Nach diesem Besuch fahren wir tief beeindruckt weiter auf dem Cassiar HWy bis Meciadin Junction, wo wir auf den HWy 37a nach Stewart und Hyder (suedlichster Ort Alaskas) abbiegen. Dass wir dabei noch Bären beobachten und auf halbem Weg den Bear Glacier, einen eindruecklichen Gletscher in nur 300 m Entfernung bestaunen können, ist ein zusätzliches grossartiges Erlebnis. Der Gletschersee ist auf einer Seite mit einem natürlichen Damm abgeschlossen der auch die Wasserscheide bildet - eine grandiose wilde Gebirgslandschaft.

9.7.: Stewart liegt umringt von hohen Gipfeln am Ende des 180 km langen Portlandkanals, der natürlichen Grenze des südzipfels Alaskas und Kanadas. Diese Lage und die offene Grenze sind auch der Grund warum wir hierher gefahren sind. Wir wollen auch Hyder besuchen. Von amerikanischer Seite gibt es keine Passkontrolle. Der Ort ist so abgelegen, dass es nur einen Weg hinaus gibt - zurück. Trotz Regen fahren wir zum 6km nördlich gelegenen Tongass National Forest. Hier in den Gebirgstälern beginnt erst der Frühling. Noch liegen z.T. riesige Lawinenkegel im Tal. Die Druckwellen haben Stellenweise noch im Gegenhang bis weit hinauf die Bäume entwurzelt. Häuser und Maschinen wurden zertrümmert und die Naturstrasse zum Leduc Gletscher ist noch nicht wieder hergestellt. Die tief liegenden grauen Nebelschwaden und der Regen verstärken noch die Szenerie. Auf den Rat eines Ranchers hin machen wir kehrt und geniessen unterwegs umso mehr die vielen, auch lieblichen, Eindrücke der Landschaft die uns umgibt.

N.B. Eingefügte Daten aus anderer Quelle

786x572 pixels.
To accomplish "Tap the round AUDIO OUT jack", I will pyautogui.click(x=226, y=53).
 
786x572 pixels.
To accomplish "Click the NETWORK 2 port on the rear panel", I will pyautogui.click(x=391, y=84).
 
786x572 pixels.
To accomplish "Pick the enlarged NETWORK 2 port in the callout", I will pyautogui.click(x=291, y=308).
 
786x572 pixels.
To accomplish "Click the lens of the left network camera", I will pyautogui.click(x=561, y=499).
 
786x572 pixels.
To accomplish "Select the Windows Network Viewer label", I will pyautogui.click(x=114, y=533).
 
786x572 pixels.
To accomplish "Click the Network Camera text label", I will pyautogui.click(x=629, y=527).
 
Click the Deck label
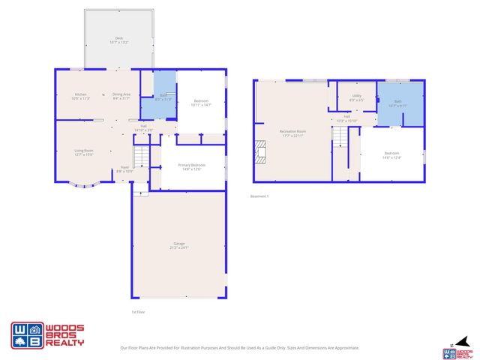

10.7.: Weil es immer noch regnet entschliessen wir uns die 658 km bis Watson Lake durchzufahren. Damit verlassen wir nich nur das Küstengebirge, sondern auch British Columbien. Auf diesem Teilstück des Cassiar HWys gibt es immer noch Schotterabschnitte mit z.T. grossen  einspurigen Baustellen. Jeder Wartekolonne wird von einem Pilotfahrzeug abgeholt und durch die Baustelle geführt, mit entsprechend langen Wartefristen. Zeit zum Picknicken und Plaudern mit der "Tafelfrau" die in der Mitte der Strasse steht und das Stopsignal hochhält. Der heutige Weg führt uns von Meereshöhe bis über 1200 Meter. Entsprechend abwechslungsreich ist die Landschaft. Wieder begegnen uns Bären und ein Wolf, noch fast in seinem weissen Winterfell. Um 19.00 Uhr überfahren wir die Grenze zum Yukon und versuchen uns noch einmal zu erinnern an die unterschiedlichsten Begegnungen, Eindrücke und an die vielen Tiere die wir gesehen haben: An Elch, Bären, Coyoten, Wolf, Enten, Gänsen, Eichhörnchen und Vögel vom Seeadler bis zu den Kolibri, die vom Schwanz bis zum Schnabel nicht grösser als ein kleiner Finger sind.